Red Flags To Look For When Biking While Pregnant
First and foremost, talk with your doctor before beginning any exercise routine during pregnancy! It’s good and well to read online that, in general, stationary bikes during pregnancy are safe, but your healthcare provider knows your specific circumstances, medical history, and risk factors. If you have certain conditions or issues with your pregnancy, like preterm labor or placenta previa, for example, your doctor may tell you that exercise is off the table.
Even if you’ve gotten the OK to exercise, there are still a variety of red flags you should have on your radar. Remember that listening to your body and taking things minute-by-minute is key. Dr. King says if you begin bleeding, are experiencing regular cramping or contractions, have persistent shortness of breath or pain, or suspect your water has broken, you need to immediately call your healthcare provider (at the very least). Your doctor may have you rest at home and continue to monitor things, or they may instruct you to come in for a check-up. Of course, if you suspect any sort of medical emergency, never hesitate to head straight in. When it comes to your baby, it’s always better to be safe than sorry.

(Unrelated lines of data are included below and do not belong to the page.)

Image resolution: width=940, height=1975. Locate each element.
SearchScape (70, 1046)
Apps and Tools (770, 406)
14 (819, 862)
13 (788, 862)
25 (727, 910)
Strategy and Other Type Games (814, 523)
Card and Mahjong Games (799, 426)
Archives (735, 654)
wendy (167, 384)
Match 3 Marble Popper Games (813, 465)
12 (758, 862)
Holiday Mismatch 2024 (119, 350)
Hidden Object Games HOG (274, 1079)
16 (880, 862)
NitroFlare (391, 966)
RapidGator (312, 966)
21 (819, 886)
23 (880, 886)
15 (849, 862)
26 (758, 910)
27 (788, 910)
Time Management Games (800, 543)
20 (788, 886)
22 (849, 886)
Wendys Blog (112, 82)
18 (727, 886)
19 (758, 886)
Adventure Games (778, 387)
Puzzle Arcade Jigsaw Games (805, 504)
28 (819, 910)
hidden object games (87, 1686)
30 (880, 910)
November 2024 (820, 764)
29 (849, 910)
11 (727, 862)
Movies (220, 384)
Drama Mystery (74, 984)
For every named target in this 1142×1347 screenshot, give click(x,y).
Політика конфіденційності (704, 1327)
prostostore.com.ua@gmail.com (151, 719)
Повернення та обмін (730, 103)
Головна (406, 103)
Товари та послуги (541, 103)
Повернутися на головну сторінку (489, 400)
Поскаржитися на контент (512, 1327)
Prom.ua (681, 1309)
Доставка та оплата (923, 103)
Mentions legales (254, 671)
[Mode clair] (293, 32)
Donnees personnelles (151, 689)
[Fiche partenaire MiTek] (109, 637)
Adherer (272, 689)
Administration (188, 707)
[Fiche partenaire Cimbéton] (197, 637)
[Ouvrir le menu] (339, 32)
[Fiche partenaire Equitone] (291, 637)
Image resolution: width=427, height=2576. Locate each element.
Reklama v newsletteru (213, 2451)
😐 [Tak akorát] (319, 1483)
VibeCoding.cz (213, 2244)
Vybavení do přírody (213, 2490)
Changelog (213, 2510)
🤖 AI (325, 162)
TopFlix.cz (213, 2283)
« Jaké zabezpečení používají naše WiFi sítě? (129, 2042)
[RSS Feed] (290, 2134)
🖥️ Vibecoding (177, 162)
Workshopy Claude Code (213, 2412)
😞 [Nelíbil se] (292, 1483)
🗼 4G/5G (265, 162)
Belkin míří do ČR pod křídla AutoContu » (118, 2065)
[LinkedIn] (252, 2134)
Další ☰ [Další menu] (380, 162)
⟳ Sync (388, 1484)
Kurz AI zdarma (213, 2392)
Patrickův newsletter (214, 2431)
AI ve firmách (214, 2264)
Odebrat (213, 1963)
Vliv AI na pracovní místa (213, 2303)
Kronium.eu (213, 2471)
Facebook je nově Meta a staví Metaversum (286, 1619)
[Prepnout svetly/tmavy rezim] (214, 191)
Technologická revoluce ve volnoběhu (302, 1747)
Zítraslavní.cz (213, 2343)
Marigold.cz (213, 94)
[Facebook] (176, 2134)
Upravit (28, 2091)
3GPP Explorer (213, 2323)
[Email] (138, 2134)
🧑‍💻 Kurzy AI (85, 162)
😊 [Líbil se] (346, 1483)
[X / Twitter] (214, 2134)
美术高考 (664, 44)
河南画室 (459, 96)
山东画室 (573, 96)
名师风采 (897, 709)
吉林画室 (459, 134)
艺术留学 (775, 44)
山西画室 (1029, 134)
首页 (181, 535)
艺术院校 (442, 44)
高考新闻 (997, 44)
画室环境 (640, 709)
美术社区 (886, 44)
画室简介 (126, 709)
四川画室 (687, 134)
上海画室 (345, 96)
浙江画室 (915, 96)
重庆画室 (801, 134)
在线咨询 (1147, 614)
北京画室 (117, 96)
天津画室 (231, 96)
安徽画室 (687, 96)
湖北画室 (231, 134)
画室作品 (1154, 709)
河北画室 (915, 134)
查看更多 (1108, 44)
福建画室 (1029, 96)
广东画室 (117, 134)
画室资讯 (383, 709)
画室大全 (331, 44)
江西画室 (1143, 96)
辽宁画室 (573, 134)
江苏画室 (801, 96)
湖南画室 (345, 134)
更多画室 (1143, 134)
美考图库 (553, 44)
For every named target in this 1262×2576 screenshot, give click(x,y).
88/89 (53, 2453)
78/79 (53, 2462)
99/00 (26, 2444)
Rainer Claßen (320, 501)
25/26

As your pregnancy progresses and you get closer to your due date, things will naturally feel a little bit different. If a mom is full-term and noticing more consistent contracting during her workout, it’s probably not a bad thing, Dr. King explains. “But if I have a mom who’s 24 weeks and she’s noticing contractions every 5 to 10 minutes, that is more concerning because we want to be on the lookout at those gestational ages for preterm labor.” While exercising does not increase your odds of experiencing preterm labor, it is not safe to continue exercising if preterm labor has started.
When safe and possible, exercise is one of the best gifts you can give yourself and your baby during pregnancy. Not only does it have a variety of proven physical benefits, but so many mental and emotional struggles of pregnancy can be eased with a healthy dose of endorphins. While it’s recommended that you take a hiatus from outdoor cycling until after your babe’s birthday, there’s no need for you to miss that 30-minute hip hop ride you’ve been looking forward to. Keep listening to your body, and happy cycling!